***** SUPPLIED RECORDS

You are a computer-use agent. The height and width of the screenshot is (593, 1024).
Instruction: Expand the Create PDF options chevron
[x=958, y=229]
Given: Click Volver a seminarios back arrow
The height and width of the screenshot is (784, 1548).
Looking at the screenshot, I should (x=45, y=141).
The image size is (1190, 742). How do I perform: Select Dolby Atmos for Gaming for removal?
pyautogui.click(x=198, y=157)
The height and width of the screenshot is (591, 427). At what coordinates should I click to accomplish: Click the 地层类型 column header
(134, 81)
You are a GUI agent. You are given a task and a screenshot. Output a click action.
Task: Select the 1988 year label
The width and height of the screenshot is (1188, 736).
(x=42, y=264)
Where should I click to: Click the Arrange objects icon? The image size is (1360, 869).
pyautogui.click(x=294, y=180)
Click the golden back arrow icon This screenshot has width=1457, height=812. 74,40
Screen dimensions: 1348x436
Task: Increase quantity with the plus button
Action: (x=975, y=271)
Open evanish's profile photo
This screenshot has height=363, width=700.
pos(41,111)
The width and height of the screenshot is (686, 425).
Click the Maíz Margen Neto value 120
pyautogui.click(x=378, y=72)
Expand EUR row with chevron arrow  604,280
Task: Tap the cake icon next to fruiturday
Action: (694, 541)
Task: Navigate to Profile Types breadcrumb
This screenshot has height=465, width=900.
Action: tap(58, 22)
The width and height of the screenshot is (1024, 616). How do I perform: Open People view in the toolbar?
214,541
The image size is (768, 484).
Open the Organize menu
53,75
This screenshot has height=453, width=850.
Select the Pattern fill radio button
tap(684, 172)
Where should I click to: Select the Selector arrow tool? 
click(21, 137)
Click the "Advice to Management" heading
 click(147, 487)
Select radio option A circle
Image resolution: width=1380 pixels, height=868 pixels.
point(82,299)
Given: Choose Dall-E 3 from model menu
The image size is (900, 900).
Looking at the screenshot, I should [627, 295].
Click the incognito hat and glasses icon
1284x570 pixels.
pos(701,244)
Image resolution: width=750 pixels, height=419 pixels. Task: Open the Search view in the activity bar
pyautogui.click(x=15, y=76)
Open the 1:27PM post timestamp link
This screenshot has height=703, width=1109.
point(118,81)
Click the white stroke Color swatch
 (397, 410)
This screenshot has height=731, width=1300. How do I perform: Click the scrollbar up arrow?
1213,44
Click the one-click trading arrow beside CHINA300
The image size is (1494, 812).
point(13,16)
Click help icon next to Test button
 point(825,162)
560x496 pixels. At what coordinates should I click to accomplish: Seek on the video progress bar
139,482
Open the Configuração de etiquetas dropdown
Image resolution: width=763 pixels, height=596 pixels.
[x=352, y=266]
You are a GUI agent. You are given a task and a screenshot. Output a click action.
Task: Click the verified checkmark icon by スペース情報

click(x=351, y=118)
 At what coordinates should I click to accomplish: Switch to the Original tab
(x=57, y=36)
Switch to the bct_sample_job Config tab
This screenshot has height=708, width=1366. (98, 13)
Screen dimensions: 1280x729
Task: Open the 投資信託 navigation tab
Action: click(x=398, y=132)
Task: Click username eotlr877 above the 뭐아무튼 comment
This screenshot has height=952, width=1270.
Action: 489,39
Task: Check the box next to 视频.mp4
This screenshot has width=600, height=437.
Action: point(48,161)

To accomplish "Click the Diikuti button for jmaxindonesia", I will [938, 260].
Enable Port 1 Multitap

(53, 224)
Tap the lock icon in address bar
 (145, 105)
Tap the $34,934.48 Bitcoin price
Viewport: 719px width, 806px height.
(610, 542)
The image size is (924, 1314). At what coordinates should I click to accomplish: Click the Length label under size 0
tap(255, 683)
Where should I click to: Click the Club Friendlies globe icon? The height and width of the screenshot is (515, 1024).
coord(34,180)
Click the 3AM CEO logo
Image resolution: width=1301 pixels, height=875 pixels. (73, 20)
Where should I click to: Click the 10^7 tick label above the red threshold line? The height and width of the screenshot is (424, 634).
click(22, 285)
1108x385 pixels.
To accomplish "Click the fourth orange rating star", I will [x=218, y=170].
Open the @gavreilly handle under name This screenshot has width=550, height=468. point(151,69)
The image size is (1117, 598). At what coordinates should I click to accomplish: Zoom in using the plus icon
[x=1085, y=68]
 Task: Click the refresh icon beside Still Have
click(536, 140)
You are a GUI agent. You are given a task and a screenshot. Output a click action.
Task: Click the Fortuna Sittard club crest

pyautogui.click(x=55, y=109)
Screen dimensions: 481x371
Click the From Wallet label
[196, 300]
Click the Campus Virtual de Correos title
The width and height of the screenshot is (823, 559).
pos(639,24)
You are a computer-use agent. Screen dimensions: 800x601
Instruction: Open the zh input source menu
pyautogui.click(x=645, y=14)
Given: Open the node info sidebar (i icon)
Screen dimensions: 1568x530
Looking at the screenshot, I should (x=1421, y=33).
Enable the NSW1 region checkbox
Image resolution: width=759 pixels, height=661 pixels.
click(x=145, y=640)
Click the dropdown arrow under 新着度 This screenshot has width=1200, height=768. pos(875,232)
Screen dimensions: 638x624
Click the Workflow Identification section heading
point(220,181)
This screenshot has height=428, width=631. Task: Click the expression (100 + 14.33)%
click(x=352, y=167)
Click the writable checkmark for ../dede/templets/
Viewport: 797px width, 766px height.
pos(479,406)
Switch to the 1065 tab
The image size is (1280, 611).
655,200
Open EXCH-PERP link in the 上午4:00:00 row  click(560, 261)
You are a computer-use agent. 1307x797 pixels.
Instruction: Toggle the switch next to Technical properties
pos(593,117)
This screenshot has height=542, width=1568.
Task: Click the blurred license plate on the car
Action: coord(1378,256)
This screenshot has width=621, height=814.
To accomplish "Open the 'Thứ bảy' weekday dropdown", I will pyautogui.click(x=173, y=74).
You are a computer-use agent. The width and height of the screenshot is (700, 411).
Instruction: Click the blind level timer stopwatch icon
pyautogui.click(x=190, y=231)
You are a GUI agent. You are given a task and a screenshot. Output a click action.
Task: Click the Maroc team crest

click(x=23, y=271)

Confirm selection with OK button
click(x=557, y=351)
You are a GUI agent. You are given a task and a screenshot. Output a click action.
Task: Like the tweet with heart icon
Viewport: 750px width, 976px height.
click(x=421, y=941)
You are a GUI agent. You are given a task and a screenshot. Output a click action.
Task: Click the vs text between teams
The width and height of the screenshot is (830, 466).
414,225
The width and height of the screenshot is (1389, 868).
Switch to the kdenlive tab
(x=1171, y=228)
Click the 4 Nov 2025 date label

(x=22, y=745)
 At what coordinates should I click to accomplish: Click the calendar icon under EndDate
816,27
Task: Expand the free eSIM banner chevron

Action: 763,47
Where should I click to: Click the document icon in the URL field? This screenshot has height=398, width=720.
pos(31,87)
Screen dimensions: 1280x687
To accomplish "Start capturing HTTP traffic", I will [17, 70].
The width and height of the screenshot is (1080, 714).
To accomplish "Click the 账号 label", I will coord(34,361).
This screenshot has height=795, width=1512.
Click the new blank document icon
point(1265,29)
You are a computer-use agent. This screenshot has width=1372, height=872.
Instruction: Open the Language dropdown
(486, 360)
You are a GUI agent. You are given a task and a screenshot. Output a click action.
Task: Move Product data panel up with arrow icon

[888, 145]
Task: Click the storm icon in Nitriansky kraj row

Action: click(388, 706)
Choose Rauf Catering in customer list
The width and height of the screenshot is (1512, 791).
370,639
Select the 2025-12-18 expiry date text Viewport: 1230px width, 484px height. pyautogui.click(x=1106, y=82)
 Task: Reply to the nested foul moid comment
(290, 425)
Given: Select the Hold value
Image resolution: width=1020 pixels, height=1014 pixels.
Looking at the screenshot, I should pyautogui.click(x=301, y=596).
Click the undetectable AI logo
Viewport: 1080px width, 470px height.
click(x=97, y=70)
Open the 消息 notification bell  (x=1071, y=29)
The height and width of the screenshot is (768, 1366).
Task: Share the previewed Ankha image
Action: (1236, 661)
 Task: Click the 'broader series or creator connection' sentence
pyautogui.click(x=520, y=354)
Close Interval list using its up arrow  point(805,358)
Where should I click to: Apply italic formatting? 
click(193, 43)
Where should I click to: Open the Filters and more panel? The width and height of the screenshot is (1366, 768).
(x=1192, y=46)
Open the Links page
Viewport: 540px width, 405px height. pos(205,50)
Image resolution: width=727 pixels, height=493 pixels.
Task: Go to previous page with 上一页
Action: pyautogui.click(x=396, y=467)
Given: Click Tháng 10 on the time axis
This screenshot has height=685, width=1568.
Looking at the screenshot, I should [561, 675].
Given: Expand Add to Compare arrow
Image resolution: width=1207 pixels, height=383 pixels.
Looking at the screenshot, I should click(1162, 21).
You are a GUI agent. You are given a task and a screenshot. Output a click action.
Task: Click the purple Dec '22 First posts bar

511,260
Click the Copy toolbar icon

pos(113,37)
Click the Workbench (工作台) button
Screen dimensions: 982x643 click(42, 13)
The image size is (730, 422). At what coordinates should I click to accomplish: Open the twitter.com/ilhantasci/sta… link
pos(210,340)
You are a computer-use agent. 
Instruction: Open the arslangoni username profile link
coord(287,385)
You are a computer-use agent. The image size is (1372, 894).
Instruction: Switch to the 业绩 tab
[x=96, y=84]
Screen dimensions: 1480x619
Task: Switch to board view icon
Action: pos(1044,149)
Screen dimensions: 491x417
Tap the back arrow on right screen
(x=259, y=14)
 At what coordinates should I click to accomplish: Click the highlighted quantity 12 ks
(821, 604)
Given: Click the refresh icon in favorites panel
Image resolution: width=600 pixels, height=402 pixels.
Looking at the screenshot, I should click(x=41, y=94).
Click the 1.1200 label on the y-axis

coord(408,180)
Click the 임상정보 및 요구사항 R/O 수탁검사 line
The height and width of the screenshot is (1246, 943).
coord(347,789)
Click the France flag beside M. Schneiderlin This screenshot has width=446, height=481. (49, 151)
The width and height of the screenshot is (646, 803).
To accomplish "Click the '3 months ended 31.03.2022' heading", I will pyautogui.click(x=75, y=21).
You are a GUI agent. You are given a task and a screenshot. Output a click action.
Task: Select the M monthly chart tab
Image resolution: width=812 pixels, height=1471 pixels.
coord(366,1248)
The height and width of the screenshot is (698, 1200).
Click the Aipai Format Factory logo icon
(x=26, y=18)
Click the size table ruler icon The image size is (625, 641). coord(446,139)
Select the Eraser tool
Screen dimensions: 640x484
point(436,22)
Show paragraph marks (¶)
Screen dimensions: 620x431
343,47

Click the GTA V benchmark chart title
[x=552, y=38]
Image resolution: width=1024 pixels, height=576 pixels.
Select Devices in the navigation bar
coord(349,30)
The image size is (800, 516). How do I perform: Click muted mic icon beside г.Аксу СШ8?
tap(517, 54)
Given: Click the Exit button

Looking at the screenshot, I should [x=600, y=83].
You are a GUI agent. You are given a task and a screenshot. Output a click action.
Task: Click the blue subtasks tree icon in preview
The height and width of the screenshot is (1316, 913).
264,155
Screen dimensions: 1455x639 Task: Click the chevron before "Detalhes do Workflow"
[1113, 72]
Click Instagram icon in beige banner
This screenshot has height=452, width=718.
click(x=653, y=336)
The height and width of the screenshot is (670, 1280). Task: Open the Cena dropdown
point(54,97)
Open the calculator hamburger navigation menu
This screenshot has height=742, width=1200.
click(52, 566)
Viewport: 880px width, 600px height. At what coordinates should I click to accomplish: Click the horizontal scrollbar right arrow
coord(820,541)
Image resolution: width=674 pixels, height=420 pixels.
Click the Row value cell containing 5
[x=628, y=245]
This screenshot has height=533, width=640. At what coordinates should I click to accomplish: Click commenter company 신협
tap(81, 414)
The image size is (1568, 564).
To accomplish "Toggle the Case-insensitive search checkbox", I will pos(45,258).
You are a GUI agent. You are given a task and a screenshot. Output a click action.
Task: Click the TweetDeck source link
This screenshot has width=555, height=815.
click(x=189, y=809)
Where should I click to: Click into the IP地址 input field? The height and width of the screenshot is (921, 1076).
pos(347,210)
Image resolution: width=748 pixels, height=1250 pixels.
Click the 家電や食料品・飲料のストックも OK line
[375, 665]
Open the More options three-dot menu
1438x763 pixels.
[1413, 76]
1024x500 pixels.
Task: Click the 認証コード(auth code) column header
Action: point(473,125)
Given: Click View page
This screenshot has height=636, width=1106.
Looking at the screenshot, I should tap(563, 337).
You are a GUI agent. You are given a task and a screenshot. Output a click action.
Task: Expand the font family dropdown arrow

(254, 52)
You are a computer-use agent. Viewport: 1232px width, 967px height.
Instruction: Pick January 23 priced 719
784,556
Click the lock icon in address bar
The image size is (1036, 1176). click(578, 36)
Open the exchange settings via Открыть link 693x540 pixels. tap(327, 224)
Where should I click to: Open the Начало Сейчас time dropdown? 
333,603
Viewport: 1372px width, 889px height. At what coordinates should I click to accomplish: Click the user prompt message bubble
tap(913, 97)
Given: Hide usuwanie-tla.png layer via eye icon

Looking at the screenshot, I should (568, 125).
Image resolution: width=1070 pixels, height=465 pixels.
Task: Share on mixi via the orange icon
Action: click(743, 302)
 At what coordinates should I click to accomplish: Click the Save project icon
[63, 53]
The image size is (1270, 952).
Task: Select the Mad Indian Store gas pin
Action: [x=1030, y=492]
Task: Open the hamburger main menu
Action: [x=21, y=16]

**********

ABOUT THIS EXERCISE: Above are the records; copy every line in them that holds the word "text".

OUTPUT OF THE EXERCISE:
Task: Click the vs text between teams
Select the 2025-12-18 expiry date text Viewport: 1230px width, 484px height. pyautogui.click(x=1106, y=82)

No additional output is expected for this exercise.